● What to work on: Please set down the entries below once more, exactly.

● Records to process:
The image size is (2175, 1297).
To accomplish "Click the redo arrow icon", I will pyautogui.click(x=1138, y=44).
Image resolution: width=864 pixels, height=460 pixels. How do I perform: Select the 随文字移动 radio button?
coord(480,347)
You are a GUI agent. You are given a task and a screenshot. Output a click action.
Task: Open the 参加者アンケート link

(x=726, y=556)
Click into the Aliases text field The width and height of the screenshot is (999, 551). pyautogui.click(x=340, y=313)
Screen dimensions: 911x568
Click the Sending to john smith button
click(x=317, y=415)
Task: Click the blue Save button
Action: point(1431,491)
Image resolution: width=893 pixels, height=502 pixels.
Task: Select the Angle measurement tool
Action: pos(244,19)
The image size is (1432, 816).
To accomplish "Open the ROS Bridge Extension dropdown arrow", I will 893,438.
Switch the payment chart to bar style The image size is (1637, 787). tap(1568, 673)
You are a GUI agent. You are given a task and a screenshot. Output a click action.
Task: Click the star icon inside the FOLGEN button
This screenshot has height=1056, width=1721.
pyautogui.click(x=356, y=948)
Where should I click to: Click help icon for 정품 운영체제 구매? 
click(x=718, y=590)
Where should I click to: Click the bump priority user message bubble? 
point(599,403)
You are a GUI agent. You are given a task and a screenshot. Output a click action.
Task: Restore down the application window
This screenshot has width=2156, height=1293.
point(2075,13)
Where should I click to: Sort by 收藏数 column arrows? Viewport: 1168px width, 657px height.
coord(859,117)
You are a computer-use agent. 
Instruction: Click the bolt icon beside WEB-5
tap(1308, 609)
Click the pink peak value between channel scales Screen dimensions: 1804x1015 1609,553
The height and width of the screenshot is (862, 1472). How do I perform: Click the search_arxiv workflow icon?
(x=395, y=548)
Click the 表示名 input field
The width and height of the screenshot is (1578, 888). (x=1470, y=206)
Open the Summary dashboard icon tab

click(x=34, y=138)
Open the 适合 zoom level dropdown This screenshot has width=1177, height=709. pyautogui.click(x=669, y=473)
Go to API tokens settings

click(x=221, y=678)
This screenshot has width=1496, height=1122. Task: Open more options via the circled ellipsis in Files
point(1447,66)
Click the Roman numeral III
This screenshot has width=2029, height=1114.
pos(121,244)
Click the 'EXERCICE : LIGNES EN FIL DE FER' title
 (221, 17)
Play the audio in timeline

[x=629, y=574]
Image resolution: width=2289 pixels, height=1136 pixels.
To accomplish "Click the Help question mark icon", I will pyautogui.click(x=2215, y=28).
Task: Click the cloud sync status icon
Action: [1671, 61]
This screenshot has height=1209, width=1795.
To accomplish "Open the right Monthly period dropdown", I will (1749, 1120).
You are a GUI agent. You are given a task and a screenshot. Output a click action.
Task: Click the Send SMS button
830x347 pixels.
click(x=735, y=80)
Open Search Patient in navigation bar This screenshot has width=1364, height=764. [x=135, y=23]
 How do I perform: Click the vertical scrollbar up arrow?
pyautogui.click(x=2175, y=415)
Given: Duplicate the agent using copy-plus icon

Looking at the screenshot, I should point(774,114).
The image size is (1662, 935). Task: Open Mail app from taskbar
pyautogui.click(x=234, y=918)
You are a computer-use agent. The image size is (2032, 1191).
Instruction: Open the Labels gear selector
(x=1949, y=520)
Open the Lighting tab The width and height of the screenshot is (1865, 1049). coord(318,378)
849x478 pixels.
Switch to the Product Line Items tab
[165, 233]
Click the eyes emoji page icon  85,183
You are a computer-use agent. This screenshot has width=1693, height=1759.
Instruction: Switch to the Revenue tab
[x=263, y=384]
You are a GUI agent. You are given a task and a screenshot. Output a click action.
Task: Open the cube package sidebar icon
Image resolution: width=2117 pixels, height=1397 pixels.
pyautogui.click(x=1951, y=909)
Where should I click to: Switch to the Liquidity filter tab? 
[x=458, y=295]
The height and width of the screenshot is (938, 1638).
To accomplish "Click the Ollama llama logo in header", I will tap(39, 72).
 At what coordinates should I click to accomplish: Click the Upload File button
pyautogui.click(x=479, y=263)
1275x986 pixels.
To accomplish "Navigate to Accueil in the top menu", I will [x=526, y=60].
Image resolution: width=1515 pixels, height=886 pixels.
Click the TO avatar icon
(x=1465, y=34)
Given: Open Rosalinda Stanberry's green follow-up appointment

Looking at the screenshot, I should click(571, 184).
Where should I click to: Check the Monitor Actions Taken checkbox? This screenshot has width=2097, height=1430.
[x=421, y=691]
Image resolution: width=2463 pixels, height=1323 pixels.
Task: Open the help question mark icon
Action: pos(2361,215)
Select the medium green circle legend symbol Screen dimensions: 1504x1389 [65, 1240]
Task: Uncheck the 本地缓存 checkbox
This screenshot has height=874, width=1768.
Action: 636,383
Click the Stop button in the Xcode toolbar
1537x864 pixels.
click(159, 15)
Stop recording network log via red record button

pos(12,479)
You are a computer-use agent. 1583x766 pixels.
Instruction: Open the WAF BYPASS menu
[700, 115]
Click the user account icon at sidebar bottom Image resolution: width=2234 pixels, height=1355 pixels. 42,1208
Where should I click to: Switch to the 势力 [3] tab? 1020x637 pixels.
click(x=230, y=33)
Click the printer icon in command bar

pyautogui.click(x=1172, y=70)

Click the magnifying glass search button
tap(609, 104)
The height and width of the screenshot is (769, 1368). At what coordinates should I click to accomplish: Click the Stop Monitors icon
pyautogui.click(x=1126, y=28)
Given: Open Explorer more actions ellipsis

● Task answer:
The image size is (2175, 1297).
To accomplish "Click the redo arrow icon", I will pyautogui.click(x=1138, y=44).
Image resolution: width=864 pixels, height=460 pixels. How do I perform: Select the 随文字移动 radio button?
coord(480,347)
You are a GUI agent. You are given a task and a screenshot. Output a click action.
Task: Open the 参加者アンケート link

(x=726, y=556)
Click into the Aliases text field The width and height of the screenshot is (999, 551). pyautogui.click(x=340, y=313)
Screen dimensions: 911x568
Click the Sending to john smith button
click(x=317, y=415)
Task: Click the blue Save button
Action: point(1431,491)
Image resolution: width=893 pixels, height=502 pixels.
Task: Select the Angle measurement tool
Action: pos(244,19)
The image size is (1432, 816).
To accomplish "Open the ROS Bridge Extension dropdown arrow", I will 893,438.
Switch the payment chart to bar style The image size is (1637, 787). tap(1568, 673)
You are a GUI agent. You are given a task and a screenshot. Output a click action.
Task: Click the star icon inside the FOLGEN button
This screenshot has height=1056, width=1721.
pyautogui.click(x=356, y=948)
Where should I click to: Click help icon for 정품 운영체제 구매? 
click(x=718, y=590)
Where should I click to: Click the bump priority user message bubble? 
point(599,403)
You are a GUI agent. You are given a task and a screenshot. Output a click action.
Task: Restore down the application window
This screenshot has width=2156, height=1293.
point(2075,13)
Where should I click to: Sort by 收藏数 column arrows? Viewport: 1168px width, 657px height.
coord(859,117)
You are a computer-use agent. 
Instruction: Click the bolt icon beside WEB-5
tap(1308, 609)
Click the pink peak value between channel scales Screen dimensions: 1804x1015 1609,553
The height and width of the screenshot is (862, 1472). How do I perform: Click the search_arxiv workflow icon?
(x=395, y=548)
Click the 表示名 input field
The width and height of the screenshot is (1578, 888). (x=1470, y=206)
Open the Summary dashboard icon tab

click(x=34, y=138)
Open the 适合 zoom level dropdown This screenshot has width=1177, height=709. pyautogui.click(x=669, y=473)
Go to API tokens settings

click(x=221, y=678)
This screenshot has width=1496, height=1122. Task: Open more options via the circled ellipsis in Files
point(1447,66)
Click the Roman numeral III
This screenshot has width=2029, height=1114.
pos(121,244)
Click the 'EXERCICE : LIGNES EN FIL DE FER' title
 (221, 17)
Play the audio in timeline

[x=629, y=574]
Image resolution: width=2289 pixels, height=1136 pixels.
To accomplish "Click the Help question mark icon", I will pyautogui.click(x=2215, y=28).
Task: Click the cloud sync status icon
Action: [1671, 61]
This screenshot has height=1209, width=1795.
To accomplish "Open the right Monthly period dropdown", I will (1749, 1120).
You are a GUI agent. You are given a task and a screenshot. Output a click action.
Task: Click the Send SMS button
830x347 pixels.
click(x=735, y=80)
Open Search Patient in navigation bar This screenshot has width=1364, height=764. [x=135, y=23]
 How do I perform: Click the vertical scrollbar up arrow?
pyautogui.click(x=2175, y=415)
Given: Duplicate the agent using copy-plus icon

Looking at the screenshot, I should point(774,114).
The image size is (1662, 935). Task: Open Mail app from taskbar
pyautogui.click(x=234, y=918)
You are a computer-use agent. The image size is (2032, 1191).
Instruction: Open the Labels gear selector
(x=1949, y=520)
Open the Lighting tab The width and height of the screenshot is (1865, 1049). coord(318,378)
849x478 pixels.
Switch to the Product Line Items tab
[165, 233]
Click the eyes emoji page icon  85,183
You are a computer-use agent. This screenshot has width=1693, height=1759.
Instruction: Switch to the Revenue tab
[x=263, y=384]
You are a GUI agent. You are given a task and a screenshot. Output a click action.
Task: Open the cube package sidebar icon
Image resolution: width=2117 pixels, height=1397 pixels.
pyautogui.click(x=1951, y=909)
Where should I click to: Switch to the Liquidity filter tab? 
[x=458, y=295]
The height and width of the screenshot is (938, 1638).
To accomplish "Click the Ollama llama logo in header", I will tap(39, 72).
 At what coordinates should I click to accomplish: Click the Upload File button
pyautogui.click(x=479, y=263)
1275x986 pixels.
To accomplish "Navigate to Accueil in the top menu", I will [x=526, y=60].
Image resolution: width=1515 pixels, height=886 pixels.
Click the TO avatar icon
(x=1465, y=34)
Given: Open Rosalinda Stanberry's green follow-up appointment

Looking at the screenshot, I should click(571, 184).
Where should I click to: Check the Monitor Actions Taken checkbox? This screenshot has width=2097, height=1430.
[x=421, y=691]
Image resolution: width=2463 pixels, height=1323 pixels.
Task: Open the help question mark icon
Action: pos(2361,215)
Select the medium green circle legend symbol Screen dimensions: 1504x1389 [65, 1240]
Task: Uncheck the 本地缓存 checkbox
This screenshot has height=874, width=1768.
Action: 636,383
Click the Stop button in the Xcode toolbar
1537x864 pixels.
click(159, 15)
Stop recording network log via red record button

pos(12,479)
You are a computer-use agent. 1583x766 pixels.
Instruction: Open the WAF BYPASS menu
[700, 115]
Click the user account icon at sidebar bottom Image resolution: width=2234 pixels, height=1355 pixels. 42,1208
Where should I click to: Switch to the 势力 [3] tab? 1020x637 pixels.
click(x=230, y=33)
Click the printer icon in command bar

pyautogui.click(x=1172, y=70)

Click the magnifying glass search button
tap(609, 104)
The height and width of the screenshot is (769, 1368). At what coordinates should I click to accomplish: Click the Stop Monitors icon
pyautogui.click(x=1126, y=28)
Given: Open Explorer more actions ellipsis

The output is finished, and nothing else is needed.